Discussão pela jornada de trabalho revela queda de braço entre governo e Congresso
Para cientista político, o uso de urgência constitucional em PL busca garantir poder de veto ao Planalto, diferenciando-se das propostas de emenda à constituição que já tramitam na Casa
Tramitam na Câmara dos Deputados duas Propostas de Emenda à Constituição (PECs), que preveem a redução da jornada de trabalho no país. Em paralelo, o Governo Lula encaminhou um Projeto de Lei (PL) que também busca alterar a jornada trabalhista, o que gerou atrito entre o governo e a oposição no Congresso Nacional.

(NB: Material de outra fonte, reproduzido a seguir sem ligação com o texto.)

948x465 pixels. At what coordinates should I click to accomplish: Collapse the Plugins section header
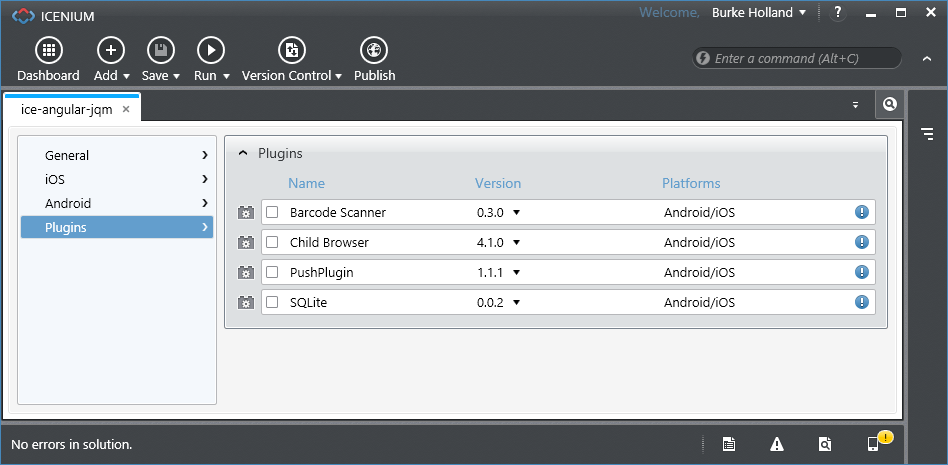(x=243, y=154)
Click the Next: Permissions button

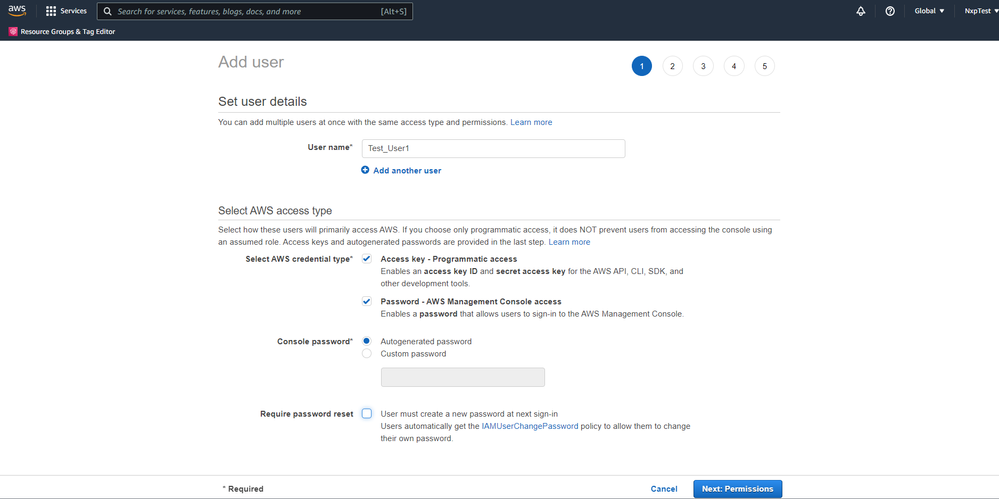coord(737,489)
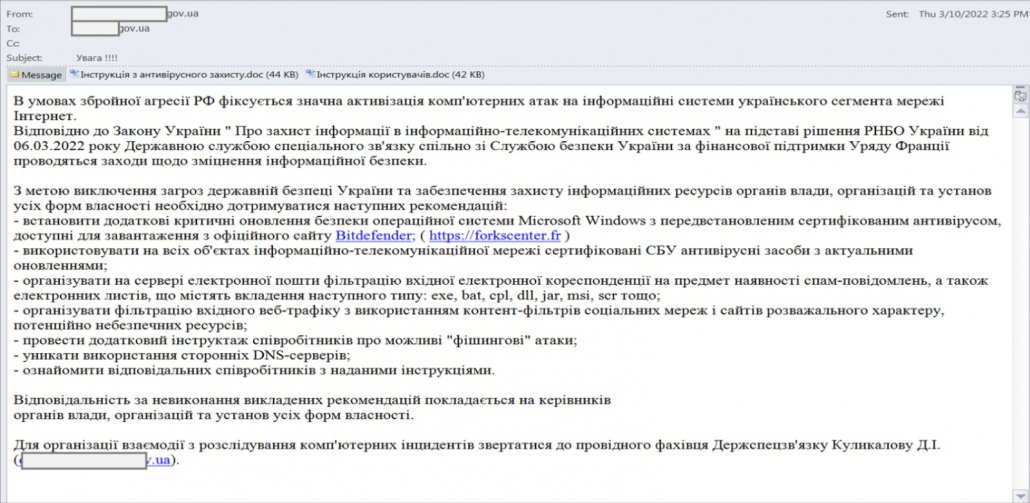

Para o cientista político e doutorando em Ciência Política pela UFPE, Bhreno Vieira, esse embate é, inicialmente, procedimental porque um PL tem urgência constitucional, precisando ser apresentado e votado em 45 dias, ou trancará a pauta do Congresso até que seja apreciado.
“Também é muito mais fácil negociar. Em vez de propor uma jornada de 36 horas, como está proposto no texto da PEC de 2025, (o governo) propõe um PL de 40 horas, que seria uma diminuição mais gradual, moderada de certa forma e que conseguiria conciliar o aval e o apoio de vários setores da sociedade, principalmente de oposição”, explica o cientista político.
Ele afirma que outro ponto que causa atrito entre o projeto e as PECS é que caso a proposta seja aprovada com diversas modificações, Lula, segundo a norma constitucional, não poderá vetá-la. “Com um PL, (Lula) consegue vetar trechos ou jabutis (partes que não estão diretamente ligadas à matéria principal) que estejam dentro desse texto normativo. O governo tem um controle muito maior dentro do debate do PL”, explica Vieira.
Ano eleitoral
Em relação à possibilidade de aprovação da PEC ou do PL, Bhreno analisa que a oposição está “acuada” por se tratar de uma proposta que beneficia grande parte da população que espera com expectativa pela aprovação do fim da escala 6x1.
“É bem interessante esse jogo político porque estamos vendo setores mais à direita, como o Partido Liberal, por exemplo, que já se colocam favorável à aprovação do texto, seja da PEC ou do PL, para não ir contra em um ano eleitoral”, comenta o cientista político. “Estamos vendo uma oposição que, de certa forma, já está cedendo e apresentando uma série de propostas que são favoráveis”.
Já na avaliação do cientista político Hely Ferreira, o governo e a oposição buscam obter proveito da pauta e não ter responsabilidade sobre sua discussão. “Temas como este são importantes e devem ser discutidos, mas seria bom que o espírito público estivesse acima dos interesses políticos para que o debate fosse sério”, comenta.
“Mas, infelizmente, em ano eleitoral, o debate será pautado no receio de ser aprovado e a popularidade do governo melhorar. Do outro lado, o governo tem pressa para que essa popularidade melhore. Então, na realidade, tanto o governo quanto a oposição tem como prioridade dividendos eleitorais e não necessariamente responsabilidade com o tema”, conclui Ferreira.